Avoid our area –Florida’s Suwannee River Water Management District to FERC

What they told FERC today was more subtle than just “avoid our area”, but after the Sabal Trail methane pipeline avoid karst limestone, any unconfined areas of our Floridan aquifer, caves, springs, wetlands, drilling under rivers, blasting, or using groundwater for testing pipes or disposing of it afterwards, where can that pipeline go?

The Suwannee River Water Management District (SRWMD) covers the Florida parts of WWALS’ watersheds, and our Withlacoochee River is named in the SRWMD comments. Unlike Georgia’s Suwannee-Satilla Water management District, SRWMD has state funding and staff that produced some very interesting comments.

This is the first I’ve heard of this point about source and disposal of testing water:

Once the pipeline is installed, testing the integrity of it will require the use of large volumes of water which require a Water Use Permit under Chapter 40B-2, Florida Administrative Code.

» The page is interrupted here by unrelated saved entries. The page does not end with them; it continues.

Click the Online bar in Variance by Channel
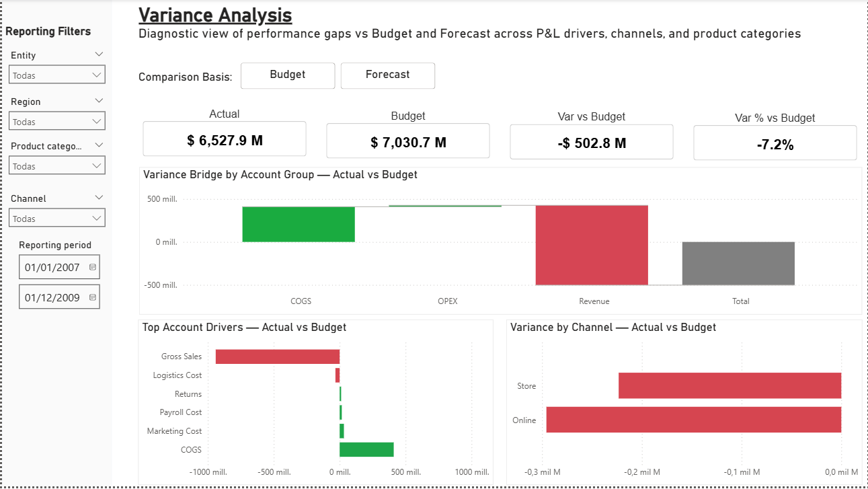The image size is (868, 489). [693, 420]
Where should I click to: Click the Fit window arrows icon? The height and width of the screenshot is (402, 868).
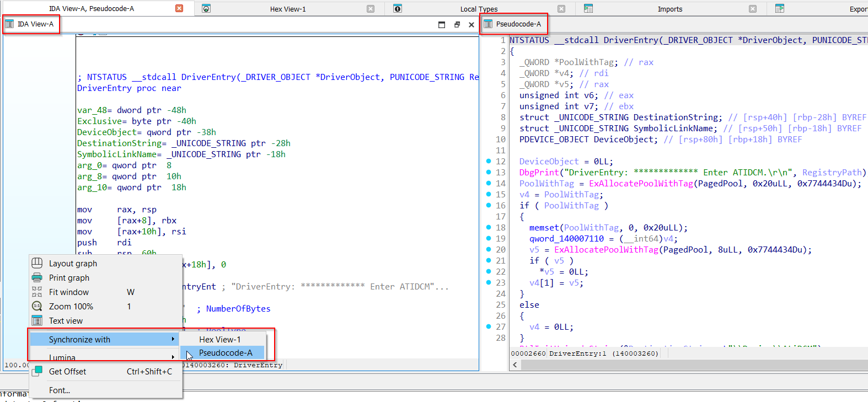pos(37,292)
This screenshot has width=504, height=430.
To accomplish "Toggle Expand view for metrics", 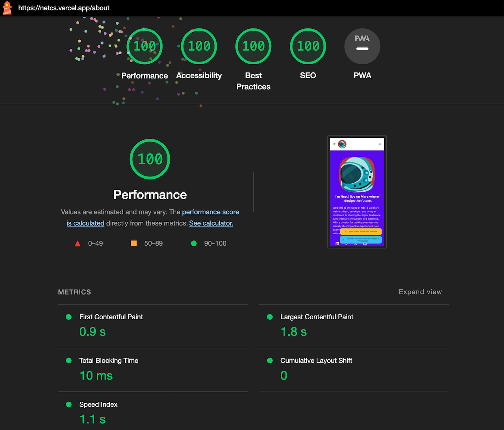I will [x=420, y=292].
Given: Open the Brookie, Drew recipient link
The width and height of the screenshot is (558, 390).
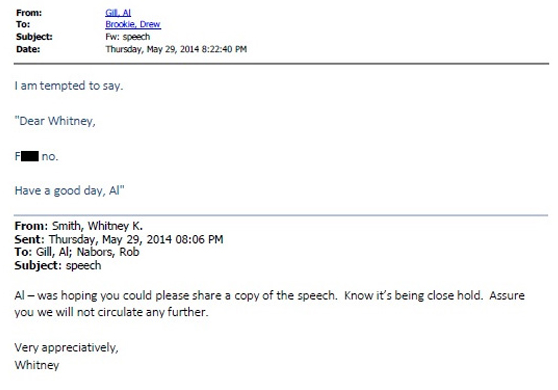Looking at the screenshot, I should 133,24.
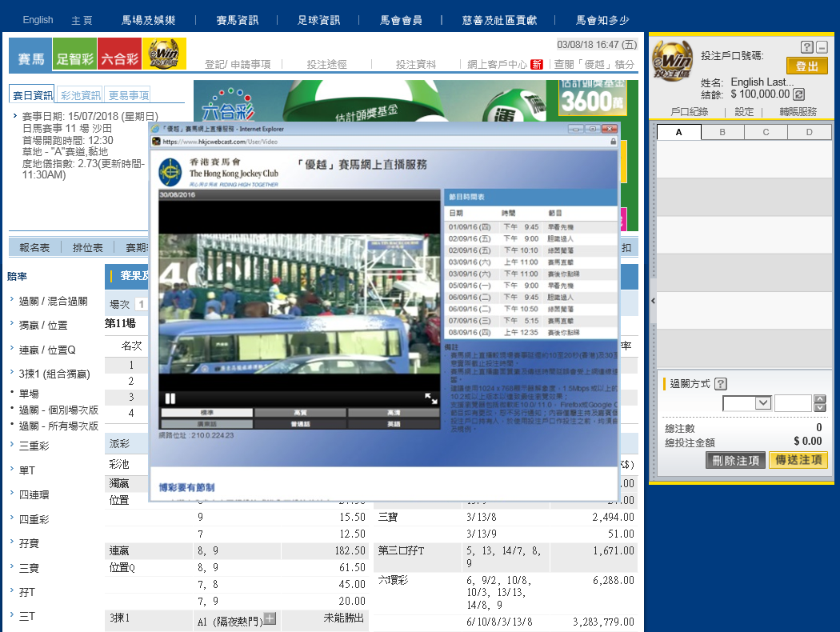Switch to the 彩池資訊 tab
The height and width of the screenshot is (632, 840).
(81, 95)
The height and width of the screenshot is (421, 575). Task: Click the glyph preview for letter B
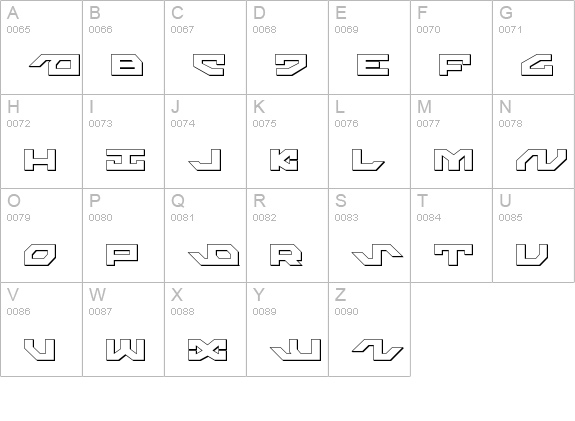127,65
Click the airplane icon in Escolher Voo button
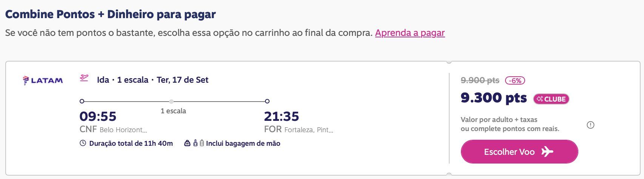 [x=547, y=152]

Some consideration of where this water will come from (presumably groundwater) and what will be done with it after it has been used will be necessary. Extracting large volumes of groundwater from near the pipeline can potentially be a trigger for sinkhole activity. Furthermore, once the water has been forced through the pipeline it will have to be disposed of. It could contain small amounts of contaminants picked up while in the pipe. Since the vast majority of the pipeline is currently slated to run through karst terrain. where the underlying aquifer is highly vulnerable to contamination, care needs to be taken when disposing of the test water.

According to Spectra Energy’s 2014 SEC Form 10-K:

The Toxic Substances Control Act, which requires that polychlorinated biphenyl (PCB) contaminated materials be managed in accordance with a comprehensive regulatory regime. Because of the historical use of lubricating oils containing PCBs, the internal surfaces of some of our pipeline systems are contaminated with PCBs, and liquids and other materials removed from these pipelines must be managed in compliance with such regulations.

Maybe this new pipeline won’t have PCBs in any of its new parts, but the gas is supposed to come indirectly through Spectra’s Texas Eastern pipeline, which is the very one for which Spectra was fined $15 million by the EPA for spilling PCBs at 89 sites. Spectra and the EPA knew about those PCBs as early as 1985, which was the same year a Texas Eastern explosion incinerated 700×500 feet, killed 5 people, and burned 3 more, according to the National Transportation Safety Board.

So in addition to the historical risk of explosion, pipeline test water could contain PCBs. And could cause sinkholes.

The SRWMD comments mention another possible cause of sinkholes:

Horizontal directional drilling in cavernous karst has potential to trigger sinkhole formation or disruption of natural groundwater flow patterns.

And SRWMD adds this new point:

Blasting is proposed in areas of shallow bedrock to facilitate trench construction. Anecdotal evidence suggests that limestone mine blasting may have caused local sinkhole formation in areas of west-central Florida in the past, but the scale and scope of these effects is not documented.

It might be different if Florida actually needed all that new power. Of course, then the Sunshine State could get that power from the sun, still with no need for the proposed environmentally damaging pipeline.